▸ **Exercise goal**
Please repeat exactly the lines below from the one containing "Open Odnoklassniki icon in footer" down to the one containing "Task: Click the Barcelona club crest in row 1", both included, and nothing else.

▸ **Task data**
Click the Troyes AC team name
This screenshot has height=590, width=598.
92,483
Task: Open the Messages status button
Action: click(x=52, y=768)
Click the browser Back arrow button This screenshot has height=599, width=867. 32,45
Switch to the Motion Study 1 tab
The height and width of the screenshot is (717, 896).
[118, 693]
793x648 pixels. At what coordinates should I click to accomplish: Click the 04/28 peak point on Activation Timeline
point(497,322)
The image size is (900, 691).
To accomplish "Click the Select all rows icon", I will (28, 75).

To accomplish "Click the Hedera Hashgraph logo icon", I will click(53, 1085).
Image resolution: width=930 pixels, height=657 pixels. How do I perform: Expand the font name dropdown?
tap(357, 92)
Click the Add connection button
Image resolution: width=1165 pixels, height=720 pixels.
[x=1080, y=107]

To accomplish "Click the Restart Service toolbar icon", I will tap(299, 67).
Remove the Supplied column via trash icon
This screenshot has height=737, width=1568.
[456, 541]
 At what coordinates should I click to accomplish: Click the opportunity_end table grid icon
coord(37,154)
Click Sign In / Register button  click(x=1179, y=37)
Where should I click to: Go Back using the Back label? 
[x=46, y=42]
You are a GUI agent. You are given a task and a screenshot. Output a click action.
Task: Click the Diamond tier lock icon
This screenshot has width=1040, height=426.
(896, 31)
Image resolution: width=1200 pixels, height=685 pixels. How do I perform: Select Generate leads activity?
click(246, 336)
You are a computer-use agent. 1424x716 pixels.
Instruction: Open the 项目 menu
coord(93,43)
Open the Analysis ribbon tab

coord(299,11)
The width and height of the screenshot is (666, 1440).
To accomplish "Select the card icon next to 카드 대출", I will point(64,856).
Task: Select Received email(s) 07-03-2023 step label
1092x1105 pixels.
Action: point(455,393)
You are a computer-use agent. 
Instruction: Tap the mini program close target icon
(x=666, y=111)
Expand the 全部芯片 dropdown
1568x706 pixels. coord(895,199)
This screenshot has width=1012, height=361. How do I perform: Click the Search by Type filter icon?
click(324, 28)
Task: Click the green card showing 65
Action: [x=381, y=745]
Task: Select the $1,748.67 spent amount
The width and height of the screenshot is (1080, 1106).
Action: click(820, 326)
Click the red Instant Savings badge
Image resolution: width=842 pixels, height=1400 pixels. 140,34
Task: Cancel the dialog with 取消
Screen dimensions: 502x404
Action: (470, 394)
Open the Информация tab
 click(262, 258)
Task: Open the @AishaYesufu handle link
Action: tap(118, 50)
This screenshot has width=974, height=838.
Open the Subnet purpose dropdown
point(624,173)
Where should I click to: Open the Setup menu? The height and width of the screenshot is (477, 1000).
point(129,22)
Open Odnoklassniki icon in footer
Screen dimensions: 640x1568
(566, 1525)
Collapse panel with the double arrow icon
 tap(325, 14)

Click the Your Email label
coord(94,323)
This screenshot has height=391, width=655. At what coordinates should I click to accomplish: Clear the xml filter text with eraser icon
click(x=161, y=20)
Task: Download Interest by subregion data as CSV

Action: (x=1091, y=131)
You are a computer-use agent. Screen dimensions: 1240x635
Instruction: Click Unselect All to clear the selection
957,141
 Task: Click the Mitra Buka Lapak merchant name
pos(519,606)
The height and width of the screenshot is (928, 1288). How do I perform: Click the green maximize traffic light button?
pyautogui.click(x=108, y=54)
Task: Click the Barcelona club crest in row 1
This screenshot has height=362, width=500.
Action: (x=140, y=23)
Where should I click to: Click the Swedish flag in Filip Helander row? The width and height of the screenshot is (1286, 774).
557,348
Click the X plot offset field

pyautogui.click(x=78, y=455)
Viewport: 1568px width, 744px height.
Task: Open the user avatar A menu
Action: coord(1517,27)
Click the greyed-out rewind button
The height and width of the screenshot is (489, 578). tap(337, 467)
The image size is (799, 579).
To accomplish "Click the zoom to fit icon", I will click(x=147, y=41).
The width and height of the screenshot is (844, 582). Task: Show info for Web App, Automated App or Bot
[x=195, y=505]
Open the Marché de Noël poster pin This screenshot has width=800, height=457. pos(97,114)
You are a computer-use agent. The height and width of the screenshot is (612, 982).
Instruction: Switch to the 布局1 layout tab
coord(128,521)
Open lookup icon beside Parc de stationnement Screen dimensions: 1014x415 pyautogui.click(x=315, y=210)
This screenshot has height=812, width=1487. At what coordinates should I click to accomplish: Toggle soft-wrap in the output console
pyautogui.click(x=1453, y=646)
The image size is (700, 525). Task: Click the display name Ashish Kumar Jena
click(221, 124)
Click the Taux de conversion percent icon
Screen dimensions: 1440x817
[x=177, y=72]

▸ **Task result**
Open Odnoklassniki icon in footer
Screen dimensions: 640x1568
(566, 1525)
Collapse panel with the double arrow icon
 tap(325, 14)

Click the Your Email label
coord(94,323)
This screenshot has height=391, width=655. At what coordinates should I click to accomplish: Clear the xml filter text with eraser icon
click(x=161, y=20)
Task: Download Interest by subregion data as CSV

Action: (x=1091, y=131)
You are a computer-use agent. Screen dimensions: 1240x635
Instruction: Click Unselect All to clear the selection
957,141
 Task: Click the Mitra Buka Lapak merchant name
pos(519,606)
The height and width of the screenshot is (928, 1288). How do I perform: Click the green maximize traffic light button?
pyautogui.click(x=108, y=54)
Task: Click the Barcelona club crest in row 1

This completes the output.